Using Reverse Mortgages for Health Care

Paying for health care has become a critical issue for older Americans and their children. As costs continue to rise for prescription drugs, in-home care, and physical rehabilitation, seniors have to shoulder a larger share of the financial burden or turn to their children for help.

While Medicare, Medicaid, HMOs, and private insurance pay for doctor's visits, hospitalization, and home care, these plans frequently require co-payments and insurance deductibles. Medicare does offer prescription drug coverage, but many plans do not cover related expenses that can help a senior cope with frailty, illness, or disability, such as home modifications, transportation, or other comfort-oriented services.

Fortunately, there's an easier way for seniors to pay for health care needs. It's a reverse mortgage, a unique loan that allows seniors to convert equity in their homes into available cash.

A reverse mortgage enables homeowners 62 or older to convert part of the equity in their homes into tax-free income without having to sell the home, give up title, or take on a new monthly mortgage payment. It's called a reverse mortgage because the flow of payments is reversed compared to a traditional home mortgage. The lender makes payments to you, or arranges a line of credit that's available for your use. This differs from a traditional mortgage used to purchase or refinance a home, in which you must make monthly mortgage payments to a bank. With a reverse mortgage, you retain title to your home and can't be forced to leave. The loan is repaid when you permanently leave your home.

The versatility of reverse mortgages can provide you with a range of financial options that enable you to choose the kind of health or personal care you desire, in the setting you prefer. Because the funds from a reverse mortgage can be taken by the borrower as a lump sum, monthly payment, line of credit, or a combination of these, you have tremendous flexibility when planning how to address your health care needs. For example, you might choose to receive monthly payments to budget for often overlooked needs such as a cleaning service, grocery delivery, or transportation.

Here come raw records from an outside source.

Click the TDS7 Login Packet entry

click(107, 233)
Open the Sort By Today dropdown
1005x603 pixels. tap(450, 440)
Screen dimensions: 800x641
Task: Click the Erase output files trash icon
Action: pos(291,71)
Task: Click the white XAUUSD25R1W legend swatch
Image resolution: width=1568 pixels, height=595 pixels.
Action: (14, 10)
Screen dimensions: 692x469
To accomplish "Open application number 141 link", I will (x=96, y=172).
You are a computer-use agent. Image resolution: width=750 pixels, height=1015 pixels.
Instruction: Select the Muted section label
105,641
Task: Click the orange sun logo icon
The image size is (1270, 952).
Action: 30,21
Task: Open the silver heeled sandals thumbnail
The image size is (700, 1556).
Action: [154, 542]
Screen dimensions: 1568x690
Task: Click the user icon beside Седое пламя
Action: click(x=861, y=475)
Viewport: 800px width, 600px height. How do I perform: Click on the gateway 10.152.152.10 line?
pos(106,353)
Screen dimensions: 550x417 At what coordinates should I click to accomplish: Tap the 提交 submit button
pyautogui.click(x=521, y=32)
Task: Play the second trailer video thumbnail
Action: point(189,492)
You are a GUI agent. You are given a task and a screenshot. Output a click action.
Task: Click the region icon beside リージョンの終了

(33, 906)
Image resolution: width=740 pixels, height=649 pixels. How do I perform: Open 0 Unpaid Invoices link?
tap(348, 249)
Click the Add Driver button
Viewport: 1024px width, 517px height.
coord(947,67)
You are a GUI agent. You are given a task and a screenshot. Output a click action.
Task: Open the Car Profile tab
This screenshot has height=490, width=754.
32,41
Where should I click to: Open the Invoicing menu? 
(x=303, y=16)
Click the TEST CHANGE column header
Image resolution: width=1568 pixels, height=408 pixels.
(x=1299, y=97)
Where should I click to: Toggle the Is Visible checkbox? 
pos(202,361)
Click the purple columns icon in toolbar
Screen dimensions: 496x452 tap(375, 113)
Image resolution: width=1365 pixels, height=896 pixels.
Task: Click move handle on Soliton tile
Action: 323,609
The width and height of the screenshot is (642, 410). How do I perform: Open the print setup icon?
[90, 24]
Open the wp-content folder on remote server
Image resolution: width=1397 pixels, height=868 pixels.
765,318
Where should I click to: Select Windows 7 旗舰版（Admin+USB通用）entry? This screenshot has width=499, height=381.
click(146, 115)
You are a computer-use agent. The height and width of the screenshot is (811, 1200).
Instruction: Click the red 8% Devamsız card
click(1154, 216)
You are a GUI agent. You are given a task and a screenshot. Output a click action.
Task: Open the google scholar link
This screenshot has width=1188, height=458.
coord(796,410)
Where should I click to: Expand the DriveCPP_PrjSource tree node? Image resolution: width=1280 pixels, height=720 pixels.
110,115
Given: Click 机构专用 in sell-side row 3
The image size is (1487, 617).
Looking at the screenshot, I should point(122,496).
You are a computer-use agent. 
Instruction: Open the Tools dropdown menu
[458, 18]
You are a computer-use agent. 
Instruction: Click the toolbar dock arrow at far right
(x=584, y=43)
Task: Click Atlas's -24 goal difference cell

Or, you might select a line of credit because that's the best strategy for you to pay your annual Medicare or private insurance deductibles or HMO co-payments on doctor visits and prescription drugs. No matter what your needs are, a reverse mortgage gives you more choices and a better way to plan your own care with confidence.

A reverse mortgage does not affect regular Social Security or Medicare benefits. However, if you are on Medicaid, any reverse mortgage proceeds that you receive must be used immediately. Funds that you retain would count as an asset and could impact Medicaid eligibility. For example, if you receive $4,000 in a lump sum for home repairs and spend it all the same calendar month, everything is fine. Any residual funds remaining in your bank account the following month would count as an asset. If the total liquid resources (including other bank funds and savings bonds) exceed $2,000 for an individual or $3,000 for a couple, you would be ineligible for Medicaid. To be safe, you should contact the local Area Agency on Aging or a Medicaid expert.